If we give Paul the benefit of the doubt, instead of assuming that he contradicts himself, the simple meaning of all these “problem” texts is that Christians ought not to seek their own private, limited pleasures. That we ought not to please ourselves with material comforts at the expense of love. We ought to join Jesus on the Calvary road of suffering, and shame, and simplicity. But not begrudgingly, not with grumbling. No, we ought to join the Lord on the road of love because of the joy that is set before us; because God loves cheerful givers; because God loves eager pastors; because it is more blessed to give than to receive; because suffering with Christ is greater wealth than the fleeting pleasures of Egypt; because if we lose our lives for his sake, we gain them forever.

Yes, there is a doctrine of self-denial in the Bible. We must deny ourselves sand so we can build on rock; we must deny ourselves the praise of men so we can enjoy the approval of God; we must deny ourselves moth-eaten treasures so we can have eternal wealth; we must deny ourselves safety among men so we can enjoy security in God; we must deny ourselves drunkenness and gluttony so we can be guests at the biggest, longest banquet of the universe; we must deny self-reliance so that we can say, “The Lord is my shepherd, I have no wants.”

Never, never does God ask you to deny yourself a greater value for a lesser value. That’s what sin is. On the contrary, always, always God calls us to surrender second-rate, fleeting, unsatisfying pleasures in order to obtain first-rate, eternal, satisfying pleasures. After his vertical summons to the feast of Christian Hedonism in worship comes his horizontal summons to the labor of Christian Hedonism in love.

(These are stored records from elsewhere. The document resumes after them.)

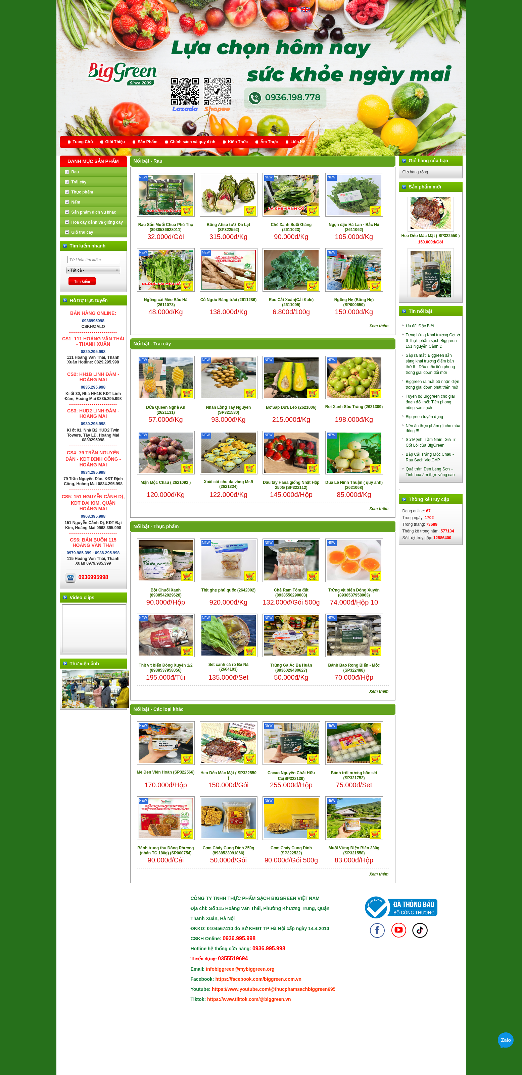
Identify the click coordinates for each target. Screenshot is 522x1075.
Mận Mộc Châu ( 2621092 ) (166, 482)
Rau (157, 161)
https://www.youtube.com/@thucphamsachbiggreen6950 (275, 989)
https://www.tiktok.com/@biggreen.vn (249, 999)
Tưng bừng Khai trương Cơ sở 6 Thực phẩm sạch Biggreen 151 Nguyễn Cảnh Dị (433, 341)
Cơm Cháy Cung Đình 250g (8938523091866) (228, 850)
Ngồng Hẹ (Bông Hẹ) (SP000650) (354, 302)
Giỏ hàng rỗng (415, 172)
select (117, 270)
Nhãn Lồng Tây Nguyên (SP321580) (228, 410)
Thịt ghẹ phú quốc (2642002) (228, 590)
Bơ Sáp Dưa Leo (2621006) (291, 407)
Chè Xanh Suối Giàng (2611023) (291, 227)
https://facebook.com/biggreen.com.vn (258, 979)
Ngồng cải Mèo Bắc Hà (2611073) (166, 302)
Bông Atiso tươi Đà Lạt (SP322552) (228, 227)
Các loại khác (168, 709)
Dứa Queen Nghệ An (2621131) (165, 410)
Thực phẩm (166, 526)
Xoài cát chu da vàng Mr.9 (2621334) (228, 484)
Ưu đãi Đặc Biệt (420, 326)
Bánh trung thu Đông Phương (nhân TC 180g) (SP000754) (165, 850)
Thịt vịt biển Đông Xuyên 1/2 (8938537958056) (165, 668)
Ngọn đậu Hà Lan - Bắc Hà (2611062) (354, 227)
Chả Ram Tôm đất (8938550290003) (291, 593)
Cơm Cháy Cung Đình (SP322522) (291, 850)
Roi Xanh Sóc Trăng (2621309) (354, 406)
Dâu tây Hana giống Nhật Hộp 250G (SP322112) (291, 485)
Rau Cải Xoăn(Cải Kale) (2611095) (291, 302)
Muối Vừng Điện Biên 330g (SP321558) (354, 850)
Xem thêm (378, 326)
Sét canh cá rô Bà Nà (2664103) (228, 667)
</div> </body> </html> (94, 628)
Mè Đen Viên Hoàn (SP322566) (166, 772)
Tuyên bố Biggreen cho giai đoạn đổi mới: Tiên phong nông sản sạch (430, 402)
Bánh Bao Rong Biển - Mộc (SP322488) (354, 668)
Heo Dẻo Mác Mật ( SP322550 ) (228, 775)
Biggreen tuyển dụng (424, 416)
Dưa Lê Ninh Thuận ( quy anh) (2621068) (354, 485)
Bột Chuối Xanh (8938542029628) (166, 593)
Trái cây (162, 343)
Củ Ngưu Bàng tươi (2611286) (228, 299)
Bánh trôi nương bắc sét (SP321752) (354, 775)
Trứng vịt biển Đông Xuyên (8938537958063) (354, 593)
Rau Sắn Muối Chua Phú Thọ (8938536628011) (165, 227)
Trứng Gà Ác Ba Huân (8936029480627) (291, 668)
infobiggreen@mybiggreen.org (240, 969)
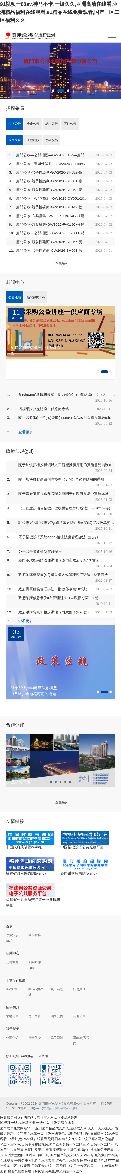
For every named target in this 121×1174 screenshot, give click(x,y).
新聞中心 (12, 953)
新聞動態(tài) (36, 297)
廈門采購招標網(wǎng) (78, 873)
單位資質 (57, 1038)
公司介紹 (12, 1038)
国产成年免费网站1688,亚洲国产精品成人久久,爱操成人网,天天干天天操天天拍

And the order is crucial, for love is the overflow of joy in God that meets the needs of others.

Labor for Your Joy

Many saints through the centuries have discovered that the pursuit of pleasure is an essential motive for every good deed, and that if you abandon the pursuit of full and lasting pleasure, you can’t love people or please God. George Müller of Bristol wrote, “I saw more clearly than ever, that the first great and primary business to which I ought to attend every day was to have my soul happy in the Lord.” And his joy in God overflowed in a life of love to the orphans of England.

Hudson Taylor’s son records him as saying in later years, “I never made a sacrifice.” And his son goes on to comment, “What he said was true, for the compensations were so real and lasting that he came to see that giving up is inevitably receiving when one is dealing heart to heart with God.” And out of that heart of joy in God raised up a church of millions in China today.

Jonathan Edwards, whose preaching sparked the first Great Awakening in America in the 1740s, resolved in his college years, “To endeavor to obtain for myself as much happiness in the other world as I possibly can, with all the power, might, vigor, and vehemence, yea violence, I am capable of, or can bring myself to exert, in any way that can be thought of.”

And in 1980, I heard a young associate pastor of Zion Baptist Church give a talk at Hospitality House where he had come to know the Lord as an inner-city kid. Now, after graduating from seminary in California, he had come back to work in Minneapolis. And the one sentence I remember was this: “If I can just love somebody, I’ll be happy.” That’s a good concluding commentary on the words of Jesus, “It is more blessed to give than to receive.” Let’s pursue it at Bethlehem with all our heart.